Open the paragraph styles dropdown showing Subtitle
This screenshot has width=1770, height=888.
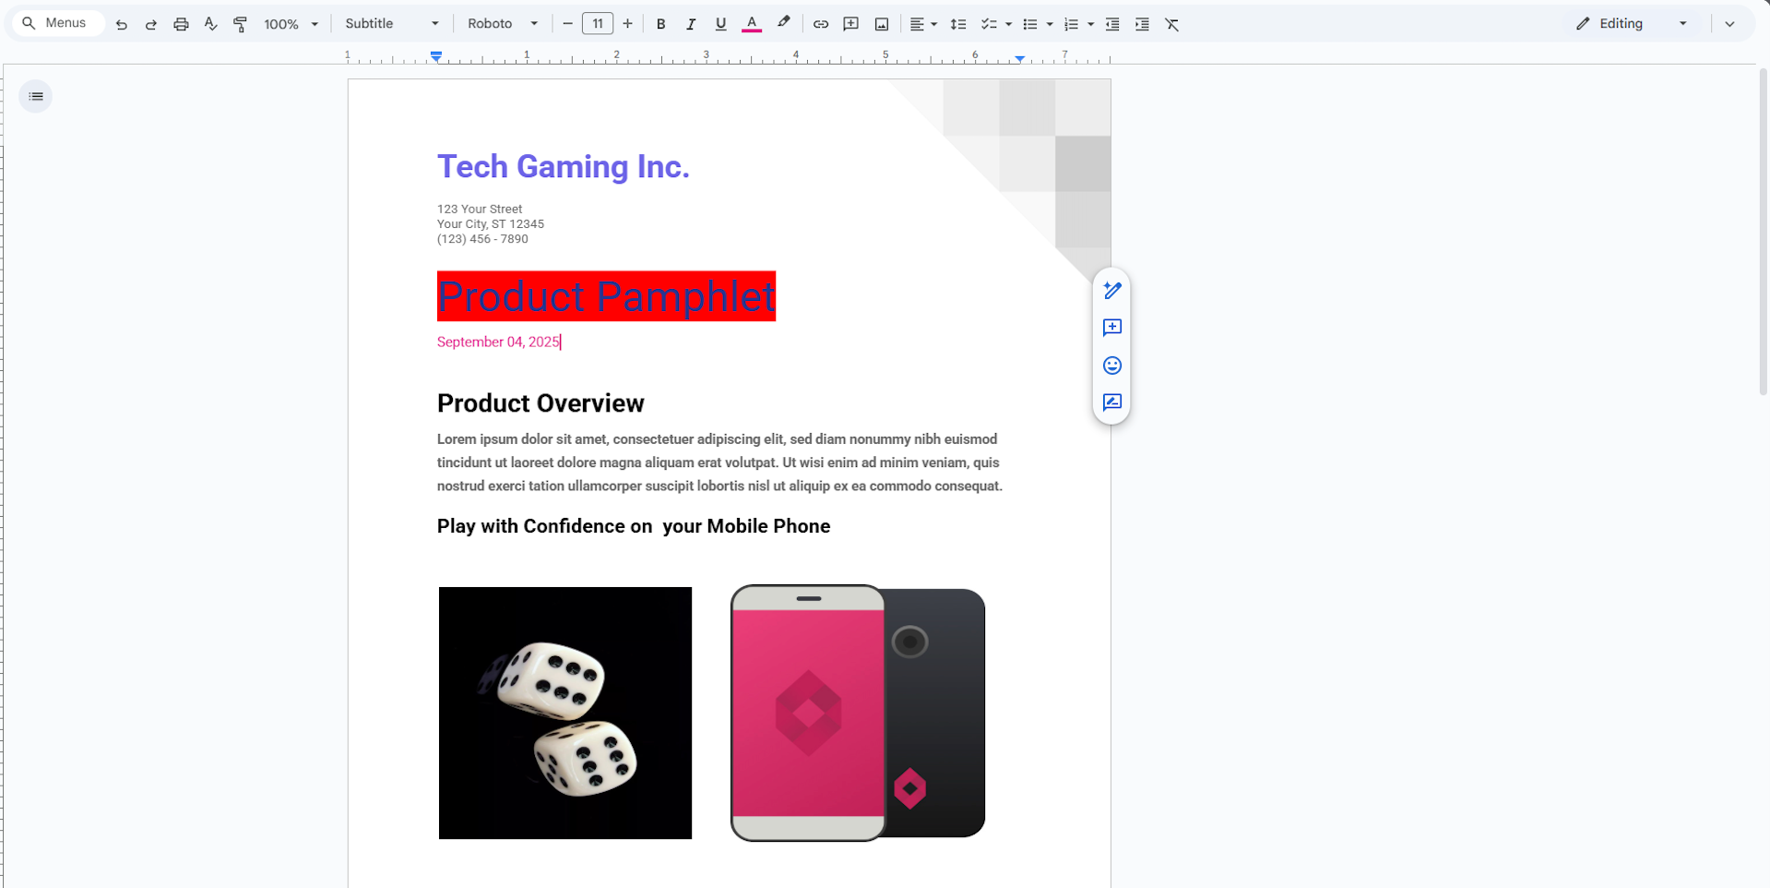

==

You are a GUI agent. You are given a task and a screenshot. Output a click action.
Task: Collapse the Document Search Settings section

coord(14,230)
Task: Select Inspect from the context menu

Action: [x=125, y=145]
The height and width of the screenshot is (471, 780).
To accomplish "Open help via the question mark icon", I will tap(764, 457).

- _Exercise directions_
Reproduce the lines of the material between the line containing "The height and" and the line containing "will tap(764, 457).", inclusive, and give only those lines. Multiply every coordinate in the answers by 1.7 and round to whole numbers, with halves rounded up.

- _Task answer_
The height and width of the screenshot is (471, 780).
To accomplish "Open help via the question mark icon", I will tap(1299, 777).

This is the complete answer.